A team of researchers from Ohio State University and Louisiana State University has now shown that high-harmonic spectroscopy (HHS)—a nonlinear optical technique capable of capturing electron dynamics on attosecond timescales—can reveal the tiny, local structures that form when one liquid dissolves into another. The study, published in PNAS, marks an important step toward directly probing solute–solvent interactions in the liquid phase.

HHS works by using ultrafast laser bursts to briefly pull electrons away from their molecules and then measure the light they emit when they snap back. This creates snapshots of how electrons and even atomic nuclei move, on timescales so short that ordinary techniques can’t capture them. Traditional optical spectroscopy has been the standard tool for studying liquids because light interacts gently with molecules, and it’s easy to read, but it operates at much slower speeds. HHS, by contrast, reaches into the extreme-ultraviolet range and offers time resolution on the order of an attosecond—a billionth of a billionth of a second.

Until now, HHS has been largely confined to gases and solids, where experimental conditions are easier to control. Liquids pose two major challenges: they absorb most of the emitted harmonic light, and their constant molecular motion makes the signals difficult to interpret. By using a new ultrathin liquid “sheet” that allows more light to escape, the OSU–LSU team has now shown—for the first time—that HHS can capture local structural changes and ultrafast dynamics in liquids.

Armed with this new method, the team turned to a set of simple liquid mixtures to see how HHS would perform. They applied intense, mid-infrared laser light to methanol mixed with small amounts of different halobenzenes—nearly identical molecules that differ only by a single atom: fluorine, chlorine, bromine, or iodine. Halobenzenes produce strong harmonic signals that appear clearly in the emitted light spectrum, while methanol offers a clean background. The team expected that even in dilute mixtures, the halobenzene signal would dominate.

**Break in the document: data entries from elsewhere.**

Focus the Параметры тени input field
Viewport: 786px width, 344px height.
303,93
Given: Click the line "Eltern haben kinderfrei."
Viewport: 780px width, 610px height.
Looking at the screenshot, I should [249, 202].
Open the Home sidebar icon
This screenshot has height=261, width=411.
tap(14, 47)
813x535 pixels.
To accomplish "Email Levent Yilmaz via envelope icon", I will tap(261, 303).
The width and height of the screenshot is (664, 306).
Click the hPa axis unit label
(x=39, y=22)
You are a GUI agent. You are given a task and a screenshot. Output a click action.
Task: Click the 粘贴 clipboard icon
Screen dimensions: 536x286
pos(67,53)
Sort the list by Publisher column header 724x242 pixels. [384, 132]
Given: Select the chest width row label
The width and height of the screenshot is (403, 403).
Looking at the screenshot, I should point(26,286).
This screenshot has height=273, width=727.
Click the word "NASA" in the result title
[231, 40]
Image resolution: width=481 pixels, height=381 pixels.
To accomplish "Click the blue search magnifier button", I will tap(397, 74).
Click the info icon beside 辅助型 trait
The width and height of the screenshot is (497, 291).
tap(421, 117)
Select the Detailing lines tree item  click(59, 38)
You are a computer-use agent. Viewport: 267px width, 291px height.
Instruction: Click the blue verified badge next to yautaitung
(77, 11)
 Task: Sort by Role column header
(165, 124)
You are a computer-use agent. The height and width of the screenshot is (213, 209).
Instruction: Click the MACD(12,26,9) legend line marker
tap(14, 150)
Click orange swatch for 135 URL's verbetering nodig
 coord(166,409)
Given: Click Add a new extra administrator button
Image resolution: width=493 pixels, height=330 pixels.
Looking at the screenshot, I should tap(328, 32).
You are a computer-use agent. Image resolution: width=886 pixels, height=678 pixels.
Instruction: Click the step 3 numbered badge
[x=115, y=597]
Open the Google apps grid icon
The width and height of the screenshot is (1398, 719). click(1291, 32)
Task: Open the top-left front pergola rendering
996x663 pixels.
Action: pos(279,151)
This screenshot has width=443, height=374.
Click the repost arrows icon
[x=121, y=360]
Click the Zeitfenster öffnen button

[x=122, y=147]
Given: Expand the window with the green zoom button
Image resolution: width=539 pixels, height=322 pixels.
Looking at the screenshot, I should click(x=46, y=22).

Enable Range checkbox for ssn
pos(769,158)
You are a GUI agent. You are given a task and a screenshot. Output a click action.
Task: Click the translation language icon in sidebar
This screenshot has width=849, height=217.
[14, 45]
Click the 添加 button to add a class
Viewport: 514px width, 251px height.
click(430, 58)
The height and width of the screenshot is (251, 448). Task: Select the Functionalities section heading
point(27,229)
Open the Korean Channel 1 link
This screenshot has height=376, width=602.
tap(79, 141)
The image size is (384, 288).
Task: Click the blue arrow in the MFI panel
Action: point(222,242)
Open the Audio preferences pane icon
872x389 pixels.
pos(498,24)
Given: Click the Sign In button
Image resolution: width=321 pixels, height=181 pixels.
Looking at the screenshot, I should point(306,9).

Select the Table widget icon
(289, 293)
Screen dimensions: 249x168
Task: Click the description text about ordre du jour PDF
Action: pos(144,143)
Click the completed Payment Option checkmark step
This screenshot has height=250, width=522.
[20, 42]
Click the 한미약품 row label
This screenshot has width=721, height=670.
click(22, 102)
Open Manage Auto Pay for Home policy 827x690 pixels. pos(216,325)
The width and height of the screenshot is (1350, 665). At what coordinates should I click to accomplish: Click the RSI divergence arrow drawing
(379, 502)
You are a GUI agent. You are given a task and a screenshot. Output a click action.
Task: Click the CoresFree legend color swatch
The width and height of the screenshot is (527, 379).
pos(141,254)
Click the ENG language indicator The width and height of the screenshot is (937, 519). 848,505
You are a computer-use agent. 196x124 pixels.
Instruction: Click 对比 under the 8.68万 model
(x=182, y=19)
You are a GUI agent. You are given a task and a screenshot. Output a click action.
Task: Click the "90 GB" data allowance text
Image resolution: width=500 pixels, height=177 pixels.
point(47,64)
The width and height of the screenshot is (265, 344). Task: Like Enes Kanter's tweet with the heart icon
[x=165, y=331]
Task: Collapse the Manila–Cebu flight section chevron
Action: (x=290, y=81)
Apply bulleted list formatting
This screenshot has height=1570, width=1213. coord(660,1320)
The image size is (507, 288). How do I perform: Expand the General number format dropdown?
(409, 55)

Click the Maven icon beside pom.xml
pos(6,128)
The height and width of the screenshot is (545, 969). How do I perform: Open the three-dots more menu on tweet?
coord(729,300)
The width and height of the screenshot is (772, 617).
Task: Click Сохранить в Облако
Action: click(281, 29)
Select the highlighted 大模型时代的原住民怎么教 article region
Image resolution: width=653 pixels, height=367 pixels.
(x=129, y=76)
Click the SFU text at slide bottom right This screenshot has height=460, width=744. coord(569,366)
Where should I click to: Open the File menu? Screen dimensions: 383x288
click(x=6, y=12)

For most mixtures, this held true: the harmonic emission looked like a simple combination of the two liquids. But fluorobenzene (PhF) behaved very differently. “We were really surprised to see that the PhF–methanol solution gave completely different results from the other solutions,” said Lou DiMauro, Edward E. and Sylvia Hagenlocker Professor of Physics at OSU. “Not only was the mixture-yield much lower than for each liquid on its own, we also found that one harmonic was completely suppressed.” He added that “such a deep suppression was a clear sign of destructive interference, and it had to be caused by something near the emitters.”

In other words, mixing PhF with methanol produced less light than either liquid alone—an unexpected result—and one specific harmonic vanished entirely, as if a single “note” in the spectrum had been muted. That kind of targeted disappearance is extremely rare and suggested a specific molecular interaction was blocking the electron’s path.

To probe this interaction, the OSU theory team performed large-scale molecular dynamics simulations. John Herbert, professor of chemistry and leader of the theory effort, explained: “We found that the PhF–methanol mixture is subtly different from the others. The electronegativity of the F atom promotes a ‘molecular handshake’ (or hydrogen bond) with the O–H end of methanol, whereas in other mixtures the distribution of the PhX molecules is more random.” In short, PhF forms an organized solvation structure that the other halobenzenes do not.

The LSU theory team then tested whether such a structure could reproduce the experimental observations. Mette Gaarde, Boyd Professor of Physics, noted: “We speculated that the electron density around the F atoms was providing an extra barrier for the accelerating electrons to scatter on, and that this would disturb the harmonic generation process.” Using a model based on the time-dependent Schrödinger equation, the team confirmed that this kind of scattering barrier could produce both the suppressed harmonic and the lower overall yield. “We also learned that the suppression was very sensitive to the location of the barrier—this means that the detail of the harmonic suppression carries information about the local structure that was formed during the solvation process,” added Sucharita Giri, postdoctoral researcher at LSU.

We were excited to be able to combine results from experiment and theory, across physics, chemistry, and optics, to learn something new about electron dynamics in the complex liquid environment.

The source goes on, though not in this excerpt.